About this exercise:
Set out exactly, line by line, the stretch of data below that begins at the line containing "You are a computer-use agent. Screen dimensions: 693x1500" and ends at the line containing "You are a computer-use agent. The", with both ends kept.

Extracted records:

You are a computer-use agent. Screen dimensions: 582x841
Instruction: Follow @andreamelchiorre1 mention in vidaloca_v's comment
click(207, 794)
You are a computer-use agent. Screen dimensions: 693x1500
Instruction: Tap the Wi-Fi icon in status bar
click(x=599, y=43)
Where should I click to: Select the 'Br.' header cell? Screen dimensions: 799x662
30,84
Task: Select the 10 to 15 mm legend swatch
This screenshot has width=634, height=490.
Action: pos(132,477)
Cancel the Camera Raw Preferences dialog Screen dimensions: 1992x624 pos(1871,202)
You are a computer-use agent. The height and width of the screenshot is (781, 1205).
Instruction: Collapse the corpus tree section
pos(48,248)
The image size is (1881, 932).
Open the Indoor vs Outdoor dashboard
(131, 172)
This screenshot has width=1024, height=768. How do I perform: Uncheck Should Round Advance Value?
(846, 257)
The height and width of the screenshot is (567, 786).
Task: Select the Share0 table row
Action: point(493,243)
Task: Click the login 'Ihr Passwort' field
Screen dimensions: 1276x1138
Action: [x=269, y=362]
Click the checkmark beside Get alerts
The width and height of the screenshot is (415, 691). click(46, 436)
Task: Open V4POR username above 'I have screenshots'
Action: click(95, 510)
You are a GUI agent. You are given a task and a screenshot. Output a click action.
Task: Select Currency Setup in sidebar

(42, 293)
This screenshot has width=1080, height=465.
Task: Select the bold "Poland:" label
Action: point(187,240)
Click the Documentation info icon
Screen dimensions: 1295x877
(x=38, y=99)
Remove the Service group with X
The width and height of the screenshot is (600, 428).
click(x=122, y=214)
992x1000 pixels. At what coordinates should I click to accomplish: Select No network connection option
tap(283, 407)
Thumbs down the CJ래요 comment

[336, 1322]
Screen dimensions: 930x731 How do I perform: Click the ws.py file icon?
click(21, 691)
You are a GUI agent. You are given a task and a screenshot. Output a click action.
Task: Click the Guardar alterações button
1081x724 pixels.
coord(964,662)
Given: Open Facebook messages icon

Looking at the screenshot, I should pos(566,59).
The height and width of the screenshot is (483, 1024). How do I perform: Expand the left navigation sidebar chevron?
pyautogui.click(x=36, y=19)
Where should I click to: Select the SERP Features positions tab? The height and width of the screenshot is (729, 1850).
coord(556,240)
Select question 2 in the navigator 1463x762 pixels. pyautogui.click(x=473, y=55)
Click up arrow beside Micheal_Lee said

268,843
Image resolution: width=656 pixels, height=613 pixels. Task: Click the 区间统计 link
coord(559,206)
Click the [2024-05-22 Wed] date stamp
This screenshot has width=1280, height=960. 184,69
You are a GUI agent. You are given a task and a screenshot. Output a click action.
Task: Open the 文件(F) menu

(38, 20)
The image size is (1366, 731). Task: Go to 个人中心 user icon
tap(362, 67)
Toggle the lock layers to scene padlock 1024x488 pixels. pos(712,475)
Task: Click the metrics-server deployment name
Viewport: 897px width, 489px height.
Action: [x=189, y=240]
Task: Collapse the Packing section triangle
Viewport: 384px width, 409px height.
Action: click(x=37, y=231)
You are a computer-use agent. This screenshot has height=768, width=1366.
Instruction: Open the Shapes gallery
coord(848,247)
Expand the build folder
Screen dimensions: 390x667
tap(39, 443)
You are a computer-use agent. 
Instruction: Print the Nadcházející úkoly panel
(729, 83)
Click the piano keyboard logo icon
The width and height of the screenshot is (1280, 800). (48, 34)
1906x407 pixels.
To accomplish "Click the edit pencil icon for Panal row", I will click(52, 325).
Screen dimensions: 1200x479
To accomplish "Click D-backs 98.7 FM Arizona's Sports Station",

Solution below:
You are a computer-use agent. Screen dimensions: 693x1500
Instruction: Tap the Wi-Fi icon in status bar
click(x=599, y=43)
Where should I click to: Select the 'Br.' header cell? Screen dimensions: 799x662
30,84
Task: Select the 10 to 15 mm legend swatch
This screenshot has width=634, height=490.
Action: pos(132,477)
Cancel the Camera Raw Preferences dialog Screen dimensions: 1992x624 pos(1871,202)
You are a computer-use agent. The height and width of the screenshot is (781, 1205).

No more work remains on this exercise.